Failure to Operationalize and Follow Grievance Process
Penalty
Summary
The facility failed to ensure a comprehensive and effective grievance process for residents, resulting in multiple grievances being mishandled or inadequately addressed. Several residents and their representatives reported grievances related to room changes without notification or consent, safety concerns regarding unlocked doors, and lack of response to complaints. In some cases, staff did not complete required grievance forms or investigations, and documentation was either missing or completed only after surveyor requests, sometimes with backdated signatures. Specific incidents included a resident being left in bed naked and in soiled conditions overnight by a CNA, with no documented investigation or resolution provided to the resident.

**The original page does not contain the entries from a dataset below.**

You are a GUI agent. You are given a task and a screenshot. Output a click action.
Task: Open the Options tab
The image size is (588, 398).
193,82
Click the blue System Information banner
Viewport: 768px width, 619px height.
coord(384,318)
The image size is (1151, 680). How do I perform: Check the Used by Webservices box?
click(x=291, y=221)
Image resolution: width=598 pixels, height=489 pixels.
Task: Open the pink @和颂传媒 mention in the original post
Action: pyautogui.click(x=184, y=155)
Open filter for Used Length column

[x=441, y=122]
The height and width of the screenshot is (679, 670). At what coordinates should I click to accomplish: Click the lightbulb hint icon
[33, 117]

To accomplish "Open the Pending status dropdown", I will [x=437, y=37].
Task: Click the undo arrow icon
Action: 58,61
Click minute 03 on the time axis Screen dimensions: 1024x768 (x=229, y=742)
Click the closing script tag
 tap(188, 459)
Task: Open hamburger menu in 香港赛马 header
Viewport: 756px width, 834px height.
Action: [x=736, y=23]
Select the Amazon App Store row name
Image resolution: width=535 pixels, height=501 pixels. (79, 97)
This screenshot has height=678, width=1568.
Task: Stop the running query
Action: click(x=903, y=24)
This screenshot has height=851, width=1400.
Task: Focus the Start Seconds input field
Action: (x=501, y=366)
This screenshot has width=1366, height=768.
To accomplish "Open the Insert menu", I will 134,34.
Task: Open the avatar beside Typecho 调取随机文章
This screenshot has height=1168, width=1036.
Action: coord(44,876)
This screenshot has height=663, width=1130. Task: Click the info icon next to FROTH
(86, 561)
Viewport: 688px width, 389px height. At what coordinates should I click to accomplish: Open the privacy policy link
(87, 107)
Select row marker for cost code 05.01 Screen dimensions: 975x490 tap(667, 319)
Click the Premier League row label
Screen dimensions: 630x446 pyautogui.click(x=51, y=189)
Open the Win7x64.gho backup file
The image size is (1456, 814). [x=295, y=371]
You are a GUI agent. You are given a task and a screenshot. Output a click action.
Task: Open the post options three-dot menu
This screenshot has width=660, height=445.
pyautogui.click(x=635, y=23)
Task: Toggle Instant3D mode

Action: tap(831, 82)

Another resident reported being yelled at and mistreated by a CNA, with the only documentation being a note that the resident felt safe after the CNA was no longer working at the facility. Additional grievances involved unacceptable staff-to-patient ratios, delayed care, and improper wound care, with documentation showing only minimal follow-up and some staff being reported to the State Survey Agency after the fact. There were also reports of a resident falling and subsequently being mistreated by staff, including having essential items removed from their reach and being yelled at. Multiple residents filed grievances about rough and mean treatment by a particular CNA, with at least ten residents affected. The facility's policy required thorough investigation, documentation, and reporting of grievances, especially those involving abuse or neglect, but these procedures were not consistently followed, and some grievances were not reported to the State Survey Agency as required.